To provide for organizing, arming, and disciplining, the Militia, and for governing such Part of them as may be employed in the Service of the United States, reserving to the States respectively, the Appointment of the Officers, and the Authority of training the Militia according to the discipline prescribed by Congress;The Citation for Henry's speech is The Debates in the Several State Conventions on the Adoption of the Federal Constitution (3 Elliot's Debates 384-7), Virginia, Saturday, June 14, 1788.
Mr. HENRY. Mr. Chairman, in my judgment the friends of the opposition have to act cautiously. We must make a firm stand before we decide. I was heard to say, a few days ago, that the sword and purse were the two great instruments of government; and I professed great repugnance at parting with the purse, without any control, to the proposed system of government. And now, when we proceed in this formidable compact, and come to the national defence, the sword, I am persuaded we ought to be still more cautious and circumspect; for I feel still more reluctance to surrender this most valuable of rights.As you can see, Henry's concern is not for private arms, but the fact that Congress has the power to arm the militia.
As my worthy friend said, there is a positive partition of power between the two governments. To Congress is given the power of "arming, organizing, and disciplining the militia, and governing such part of them as may be employed in the service of the United States." To the state legislatures is given the power of "appointing the officers, and training the militia according to the discipline prescribed by Congress." I observed before, that, if the power be concurrent as to arming them, it is concurrent in other respects. If the states have the right of arming them, &c., concurrently, Congress has a concurrent power of appointing the officers, and training the militia. If Congress have that power, it is absurd. To admit this mutual concurrence of powers will carry you into endless absurdity— that Congress has nothing exclusive on the one hand, nor the states on the other. The rational explanation is, that Congress shall have exclusive power of arming them, &c., and that the state governments shall have exclusive power of appointing the officers, &c. Let me put it in another light.

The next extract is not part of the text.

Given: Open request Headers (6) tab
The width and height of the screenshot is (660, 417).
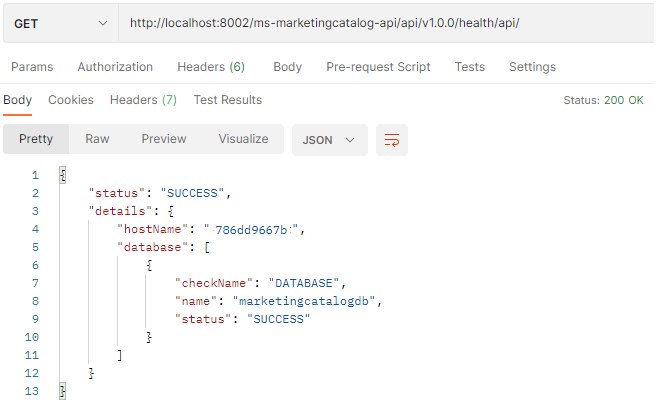Looking at the screenshot, I should coord(210,67).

May we not discipline and arm them, as well as Congress, if the power be concurrent? so that our militia shall have two sets of arms, double sets of regimentals, &c.; and thus, at a very great cost, we shall be doubly armed. The great object is, that every man be armed. But can the people afford to pay for double sets of arms &c.? Every one who is able may have a gun. But we have learned, by experience, that necessary as it is to have arms, and though our Assembly has, by a succession of laws for many years, endeavored to have the militia completely armed, it is still far from being the case. When this power is given up to Congress without limitation or bounds, how will your militia be armed? You trust to chance; for sure I am that nation which shall trust its liberties in other hands cannot long exist. If gentlemen are serious when they suppose a concurrent power, where can be the impolicy to amend it? Or, in other words, to say that Congress shall not arm or discipline them, till the states shall have refused or neglected to do it? This is my object. I only wish to bring it to what they themselves say is implied. Implication is to be the foundation of our civil liberties, and when you speak of arming the militia by a concurrence of power, you use implication. But implication will not save you, when a strong army of veterans comes upon you. You would be laughed at by the whole world for trusting your safety implicitly to implication.

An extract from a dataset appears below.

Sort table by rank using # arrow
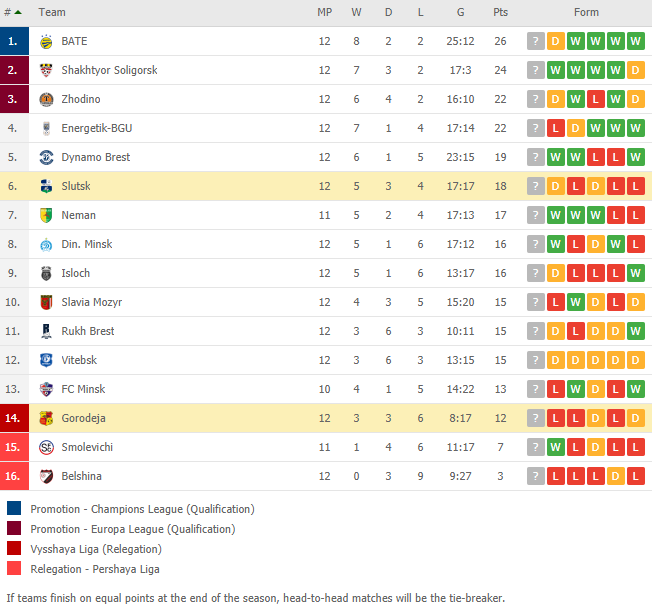Viewport: 652px width, 609px height. point(12,12)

The argument of my honorable friend was, that rulers might tyrannize. The answer he received was, that they will not. In saying that they would not, he admitted they might. In this great, this essential part of the Constitution, if you are safe, it is not from the Constitution, but from the virtues of the men in government. If gentlemen are willing to trust themselves and posterity to so slender and improbable a chance, they have greater strength of nerves than I have.
The honorable gentleman, in endeavoring to answer the question why the militia were to be called forth to execute the laws, said that the civil power would probably do it. He is driven to say, that the civil power may do it instead of the militia. Sir, the military power ought not to interpose till the civil power refuse. If this be the spirit of your new Constitution, that the laws are to be enforced by military coercion, we may easily divine the happy consequences which will result from it. The civil power is not to be employed at all. If it be, show me it. I read it attentively, and could see nothing to warrant a belief that the civil power can be called for. I shall be glad to see the power that authorizes Congress to do so. The sheriff will be aided by military force. The most wanton excesses may be committed under color of this; for every man in office, in the states, is to take an oath to support it in all its operations. The honorable gentleman said, in answer to the objection that the militia might be marched from New Hampshire to Georgia, that the members of the government would not attempt to excite the indignation of the people. Here, again, we have the general unsatisfactory answer, that they will be virtuous, and that there is no danger.
Additionally, the issue of the use of military force is mentioned, since the real core issue was civilian control of the military, whether it is a professional standing army or the civilian militia. A militia needed to be under civilian control (i.e., "well regulated") as much, if not more so, than a professional army if there is to be domestic tranquility.
Anyway, when read as a whole, this text proves that this speech deals with the nature of the military force and how it was to be armed as opposed to anything else.